According to OSHA: In a 1987 letter of compliance interpretation, the agency stated:

  • If Walkman headsets are worn over otherwise effective ear protection, then the unit's volume control has to be adjusted to exceed the hearing protector's field attenuation. This obviates the effectiveness of the ear protection and is a violation of the noise standard.

  • The industrial hygiene department of GM found typical headset output levels of 99 to 100 dBA in auto workers with a maximum exposure level of 117 dBA.

  • Listening to a Walkman unit at more than 50% to 75% rated output will generate sound levels in excess of the OSHA PEL creating a threat to the wearer's hearing, and this may also produce a safety hazard by masking environmental sounds that need to be heard.

  • The United States Postal Service developed special ear muffs equipped with volume-limited music for use in monotonous high noise jobs to protect employee hearing but at the same time allowing them to enjoy background music. Such devices are in compliance with OSHA regulations if they meet the attenuation requirements relative to the workplace noise levels and their average music output is less than 90 dBA.

  • Use of a Walkman in noise environments in excess of Tables G-16 and D-1 is a violation.

  • Use of a Walkman over required ear protection is a violation.

  • Use of a Walkman in occupational noise less than Tables G-16 or D-1 is at managerial discretion unless its use causes a serious safety hazard to warrant issuance of a 5(a)(1).

  • Management and employees must be made aware that Walkman-type devices do pose a hazard to hearing if they are played too loud for any significant length of time whether on or off the job: The energy, not the esthetics, of sound poses the threat to human hearing sensitivity.

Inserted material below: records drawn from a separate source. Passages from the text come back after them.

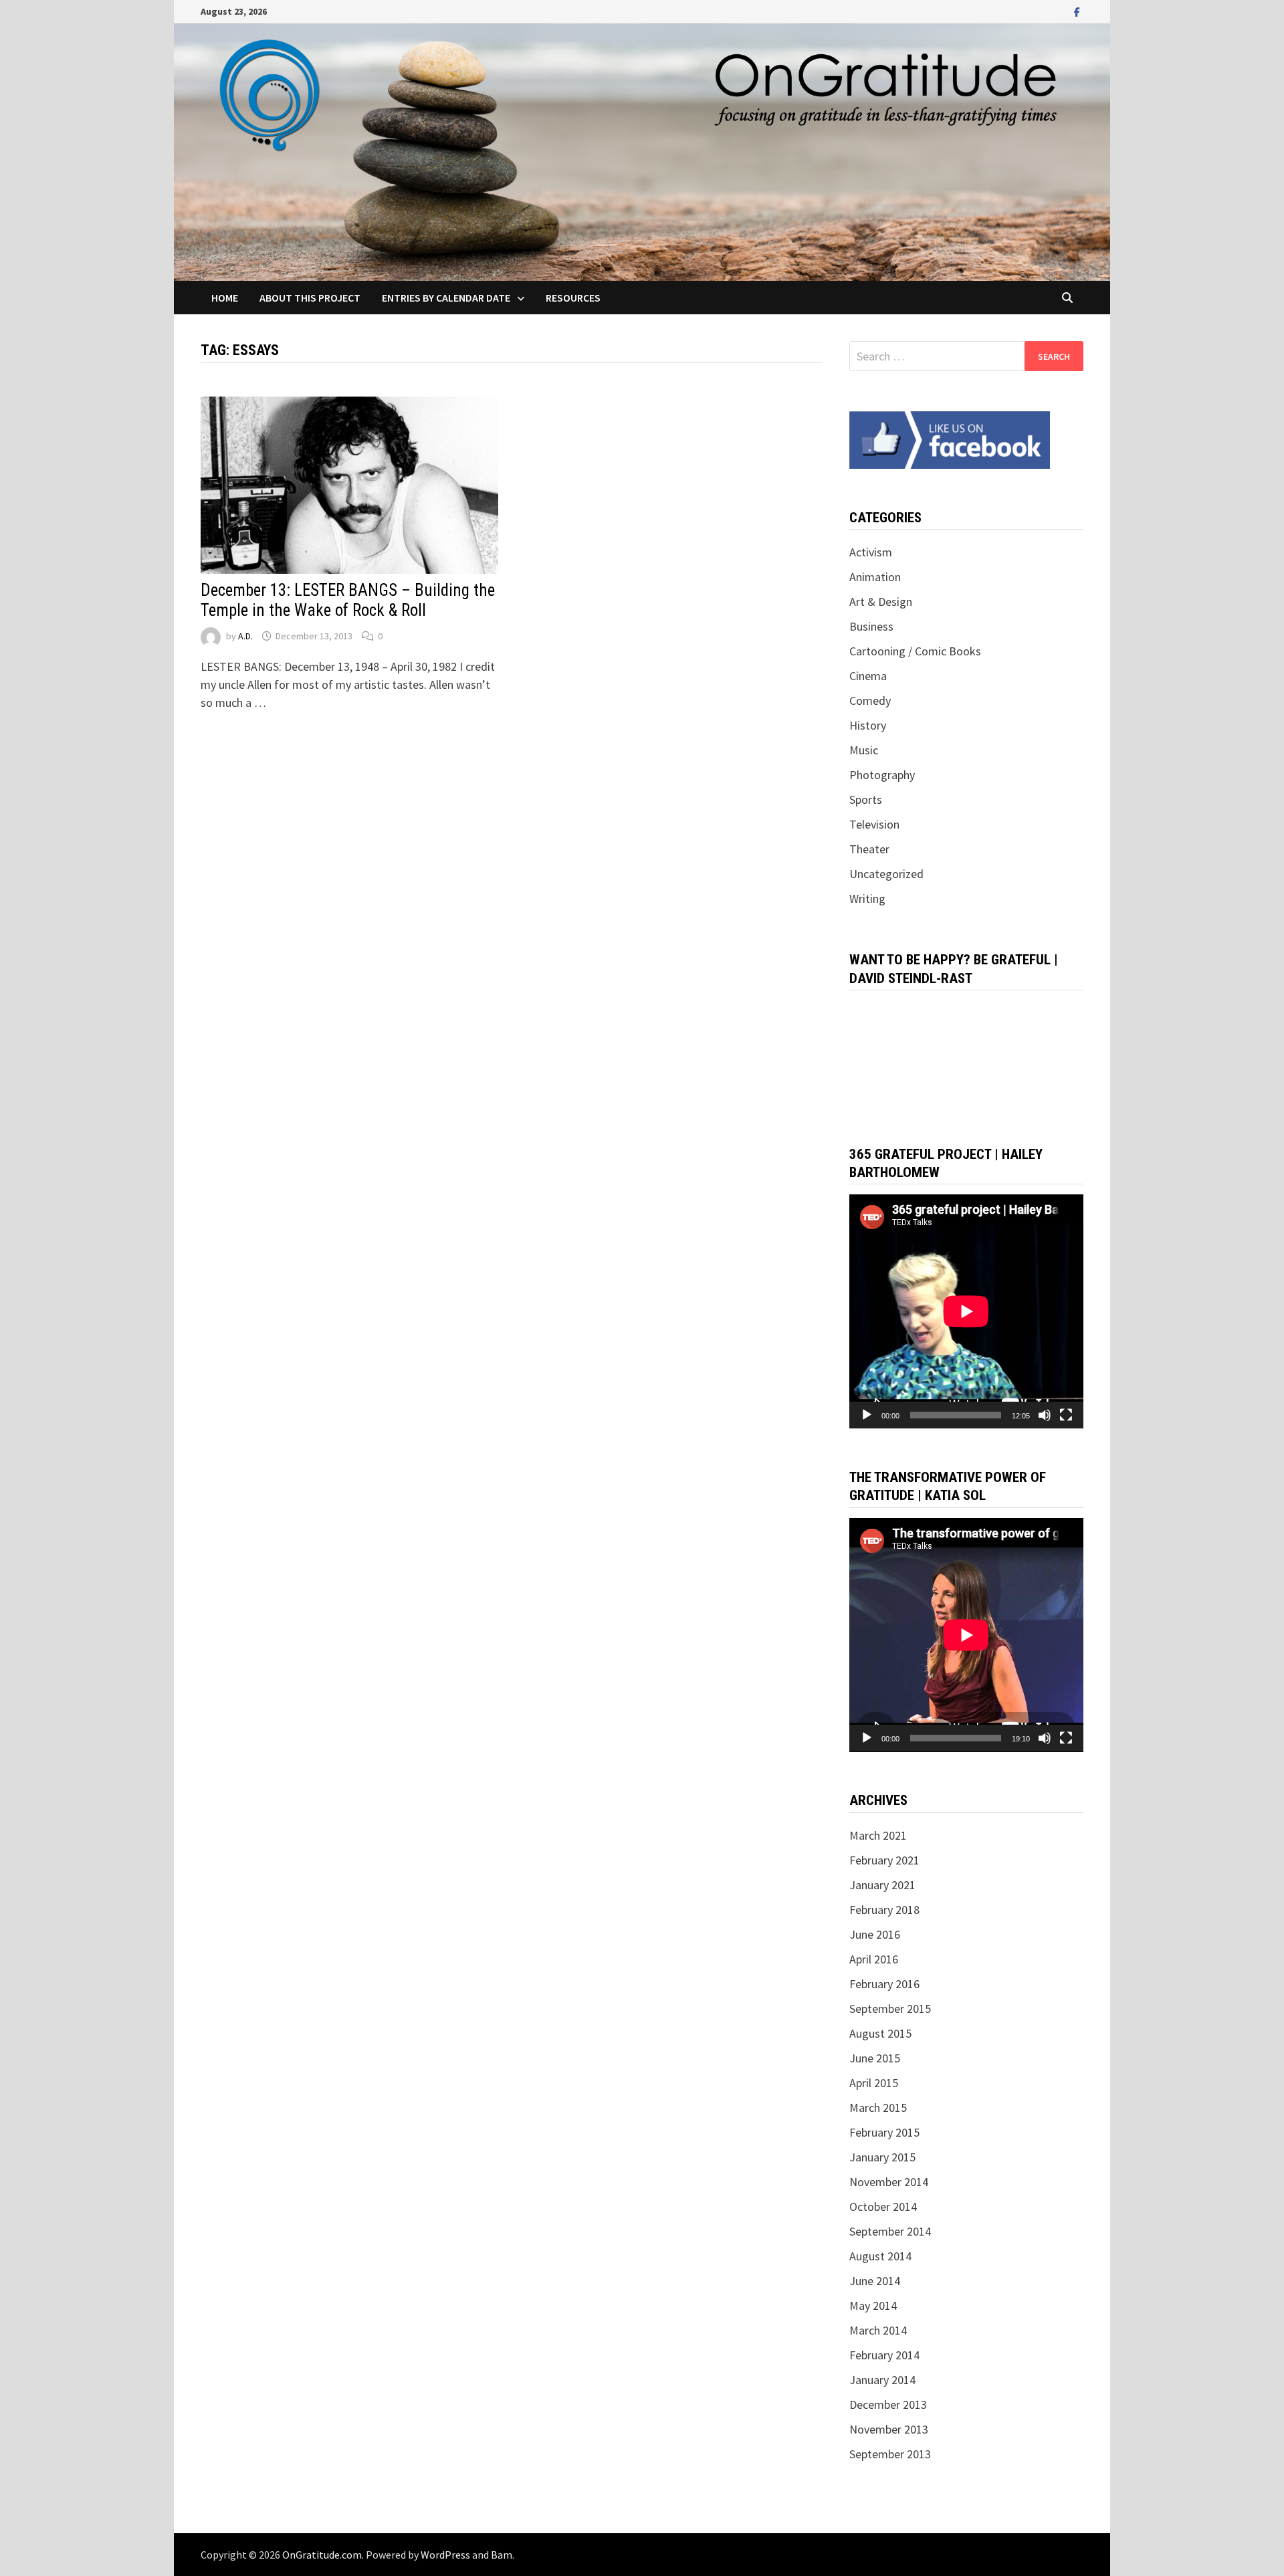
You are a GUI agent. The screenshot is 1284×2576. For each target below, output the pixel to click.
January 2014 (882, 2379)
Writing (867, 898)
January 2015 (882, 2157)
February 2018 (884, 1909)
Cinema (868, 675)
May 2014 (873, 2305)
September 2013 (890, 2454)
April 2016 (873, 1959)
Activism (870, 552)
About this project (309, 297)
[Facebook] (1077, 11)
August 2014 (880, 2256)
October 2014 (883, 2206)
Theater (869, 849)
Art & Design (880, 601)
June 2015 (874, 2058)
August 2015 (880, 2033)
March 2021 (878, 1835)
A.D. (245, 636)
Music (863, 750)
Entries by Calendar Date (446, 297)
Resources (573, 297)
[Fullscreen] (1066, 1415)
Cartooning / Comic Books (915, 651)
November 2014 (888, 2181)
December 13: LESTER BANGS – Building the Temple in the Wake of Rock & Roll (348, 600)
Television (874, 824)
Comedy (870, 700)
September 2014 (890, 2231)
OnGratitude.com (322, 2554)
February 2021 (884, 1860)
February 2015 (884, 2132)
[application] (966, 1311)
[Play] (866, 1415)
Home (224, 297)
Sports (865, 799)
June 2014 (874, 2280)
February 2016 (884, 1984)
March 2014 (878, 2330)
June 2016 (874, 1934)
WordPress (445, 2554)
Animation (875, 576)
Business (871, 626)
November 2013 (888, 2429)
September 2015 (890, 2008)
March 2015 (878, 2107)
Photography (882, 774)
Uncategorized (886, 873)
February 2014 (884, 2355)
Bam (501, 2554)
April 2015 (873, 2082)
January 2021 (882, 1885)
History (867, 725)
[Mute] (1044, 1415)
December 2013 (888, 2404)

    We've come a long way since the Walkman. Here are the different ways people listen to music at work today:

    • Compact disc drives installed in computers
    • Personal compact disc players
    • Portable radios
    • iPods
    • Personal cassette players
    • MP3 players
    • Web sites that play music files, like launch.yahoo.com or icebergradio.com
    • Satellite radios

    Scientific studies show links between music and increased productivity (what about safety?), but experts say the type of music that's playing while workers are working is important:

    • Forget rock and songs with vocals, suggests Stack. “You wouldn't want to put rock music on while you're focusing," Stack says. "If you're listening to the music, then you're being distracted."

    • Classical music may be best for working, according to Advanced Brain, a firm in Ogden, Utah.

    • Music containing 50 to 60 beats a minute — the average heartbeat of an adult male at rest — is optimal for concentration and learning, based on research from an independent psycho-acoustics lab, according to Advanced Brain.